A report by Bain and Co. suggested that the financial services sector was one of the few industries to see deal activity hold up through the course of Covid-19 lockdowns. To put that in perspective, 160 financial services deals worth 33.1bn USD were recorded over the first six months of 2020.  

Overall, in 2020, 255  M&A deals were announced in Asia-Pacific in the finance sector, more than three times from 76 in 2019. As per S&P Global Market Intelligence data, 113 deals involving Asia-Pacific fintech firms generated the highest quarterly funding activity, totalling 3.14 bn USD in 2020.  

During the first quarter of 2021, the global mergers and acquisitions (M&A) market set a record with 1.3 tn USD in deal activity, where the financial sector ranked second, accounting for 16% of overall deal activity. In the same quarter, Asia M&A hit a three-year high of 279.5 bn USD, up 37% year-on-year, Refinitiv data showed

M&A deal drivers in Asia Pacific

Due to the growing middle class and consumer demand for a differentiated financial product, Mainland China and Hong Kong remained top destinations for financial services M&A deals in the Asia Pacific region, followed by India and Australia.  

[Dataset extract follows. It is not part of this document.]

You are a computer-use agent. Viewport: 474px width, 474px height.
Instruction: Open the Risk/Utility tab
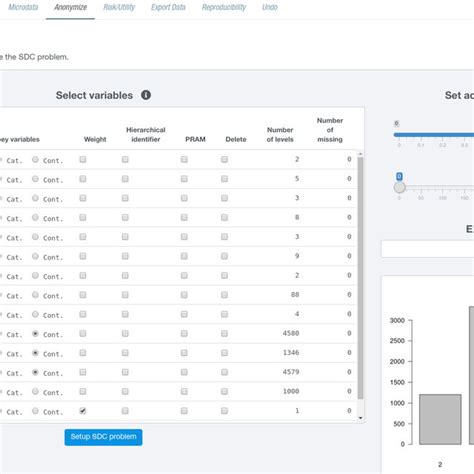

Foreign firms participated in China’s M&A deals, driven in part by restructuring and rescue deals in China’s energy and banking reforms, promoting industrial consolidation and digital upgrades. Biden administration’s approach on trade ties with China will also affect the nation’s M&A trend going forward. Faced by risks of economic slowdown, lack of corporate governance and corruption, consolidation of banks with high exposure to stressed industries have played a key role in the M&A landscape in Asia. 

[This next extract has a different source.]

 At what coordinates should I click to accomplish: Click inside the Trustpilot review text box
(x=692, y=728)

Atanuu Agarrwal, Co-founder, Upside AI said, “When China lifted ownership restrictions in the various subsectors, firms like JP Morgan and Goldman Sachs doubled down on their JVs in the securities sector.” 

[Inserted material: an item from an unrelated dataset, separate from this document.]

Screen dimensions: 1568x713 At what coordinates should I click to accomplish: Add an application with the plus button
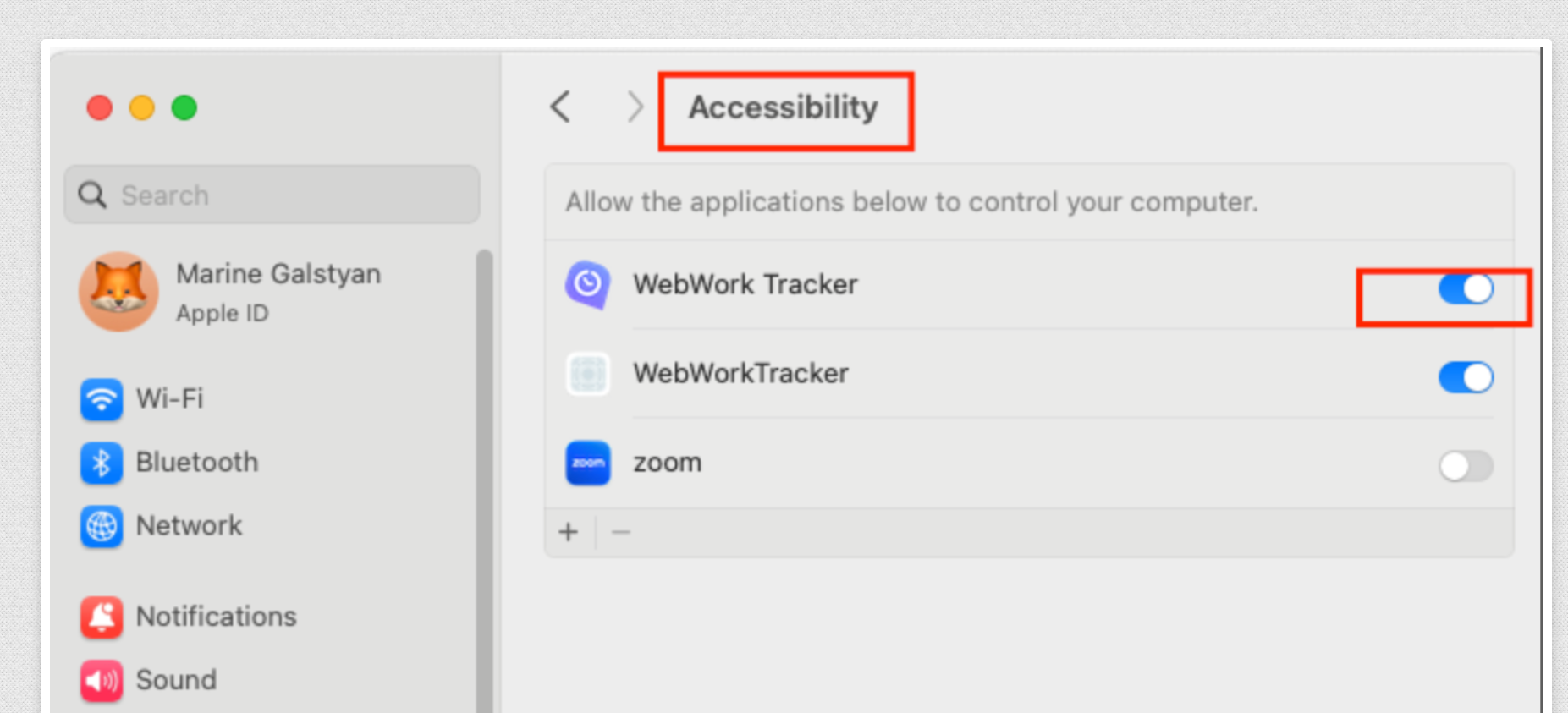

A steady stream of rescue deals was seen not only in China but India. The country has also proved a fertile market for financial services deal recently, through opening expansion opportunities for the private sector. India’s state authorities tried to pre-empting bank failures, cushioning the virus-induced economic blow with Union Bank of India’s US$978m purchase of Corporation Bank, Punjab National Bank’s acquisition of Oriental Bank of Commerce for US$953m and an US$801m deal by Canara Bank for Syndicate Bank.  

“Interesting investment opportunities will open up for investors in the banking space,” suggested Makarand Joshi, a partner at MMJC and Associates LLP. The introduction of small banks in the last few years has led to the rise of the public offers by these firms in India, indicating robust growth in this sector and interest of investors in financial service and fintech space, he added later. 

As per Choice Capital, the future looks particularly bright for Consumer Finance and Asset management sectors with the undergoing technological revolution in India’s FSI industry.

Asia’s financial services industry remains an active place for investments, by re-defining industry standards and enhancing measures to fight the current crisis. As Asian governments continue taking steps to foster economic growth, industry experts suggest further growth opportunity for FSI (Financial Service Industry) in the region.